Let's say we're talking about class types.

From [conv.lval]/2:

Otherwise, if T has a class type, the conversion copy-initializes a temporary of type T from the glvalue and the result of the conversion is a prvalue for the temporary.

So, there is copy-initialization involved as a part of lvalue-to-rvalue conversion.

So taking an example of ref = s2;, with user-defined copy constructor that e.g. prints 'Copying', will that 'Copying' be printed during the execution of the aforementioned statement?

Well, obviously it won't. But that means I'm misunderstanding something here.

Is the copy-initialization during lvalue-to-rvalue conversion something like plain memcpy and not a copy-initialization in its full sense?

How all of this works? :)



Solution 1:[1]

As I understand, ref = s2; includes l2r conversion as it is a 'builtin direct assignment' that per cppreference expects and rvalue as its right argument.

Your mistake is in interpreting the assignment operator here is a built-in.

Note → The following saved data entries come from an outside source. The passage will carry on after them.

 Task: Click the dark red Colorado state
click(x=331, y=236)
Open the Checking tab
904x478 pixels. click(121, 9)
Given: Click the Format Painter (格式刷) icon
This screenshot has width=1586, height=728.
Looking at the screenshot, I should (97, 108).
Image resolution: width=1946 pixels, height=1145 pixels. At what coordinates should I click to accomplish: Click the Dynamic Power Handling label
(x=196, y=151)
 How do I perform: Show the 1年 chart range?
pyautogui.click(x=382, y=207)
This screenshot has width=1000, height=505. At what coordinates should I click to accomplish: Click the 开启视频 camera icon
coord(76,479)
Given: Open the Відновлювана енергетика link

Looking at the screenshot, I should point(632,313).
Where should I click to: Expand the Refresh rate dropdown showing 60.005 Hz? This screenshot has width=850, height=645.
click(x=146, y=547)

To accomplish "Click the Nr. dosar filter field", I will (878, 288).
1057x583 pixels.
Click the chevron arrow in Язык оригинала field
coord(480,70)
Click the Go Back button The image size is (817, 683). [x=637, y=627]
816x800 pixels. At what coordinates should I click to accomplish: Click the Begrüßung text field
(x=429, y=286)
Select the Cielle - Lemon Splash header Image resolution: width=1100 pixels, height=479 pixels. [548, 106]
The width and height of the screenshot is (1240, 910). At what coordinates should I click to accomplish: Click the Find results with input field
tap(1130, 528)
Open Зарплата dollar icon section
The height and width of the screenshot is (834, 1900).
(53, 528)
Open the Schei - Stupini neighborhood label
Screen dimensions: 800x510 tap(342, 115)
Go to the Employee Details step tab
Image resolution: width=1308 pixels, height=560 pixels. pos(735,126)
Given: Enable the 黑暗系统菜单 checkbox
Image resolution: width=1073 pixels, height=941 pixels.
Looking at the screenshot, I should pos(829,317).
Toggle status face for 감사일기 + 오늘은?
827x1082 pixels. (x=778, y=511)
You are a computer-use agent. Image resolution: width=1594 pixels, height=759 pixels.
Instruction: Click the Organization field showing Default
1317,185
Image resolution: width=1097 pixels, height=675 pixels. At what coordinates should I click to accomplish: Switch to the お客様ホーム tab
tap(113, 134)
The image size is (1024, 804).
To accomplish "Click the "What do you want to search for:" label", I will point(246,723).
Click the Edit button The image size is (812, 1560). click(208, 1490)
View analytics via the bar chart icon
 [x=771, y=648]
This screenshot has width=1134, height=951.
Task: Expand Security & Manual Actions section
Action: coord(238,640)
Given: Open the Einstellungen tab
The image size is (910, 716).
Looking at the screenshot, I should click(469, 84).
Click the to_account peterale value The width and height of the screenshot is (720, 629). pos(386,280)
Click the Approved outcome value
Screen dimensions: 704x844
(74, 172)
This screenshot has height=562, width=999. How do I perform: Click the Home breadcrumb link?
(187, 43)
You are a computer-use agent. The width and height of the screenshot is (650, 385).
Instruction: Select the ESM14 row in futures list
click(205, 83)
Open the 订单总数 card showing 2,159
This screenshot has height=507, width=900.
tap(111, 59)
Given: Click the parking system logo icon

It is not. The only types that have a built-in assignment operator are the fundamental types (pointers, char, int, etc.) What you have is a class type, which has an overloaded assignment operator (whether user-provided or implicitly generated by the compiler).

ref = s2; simply invokes S::operator=(S const&). It behaves as if you just typed ref.operator=(s2). There is no lvalue-to-rvalue conversion in that function's implementation, so no other copy is made. All that happens is that the line gets printed. No additional copy initialiation, etc.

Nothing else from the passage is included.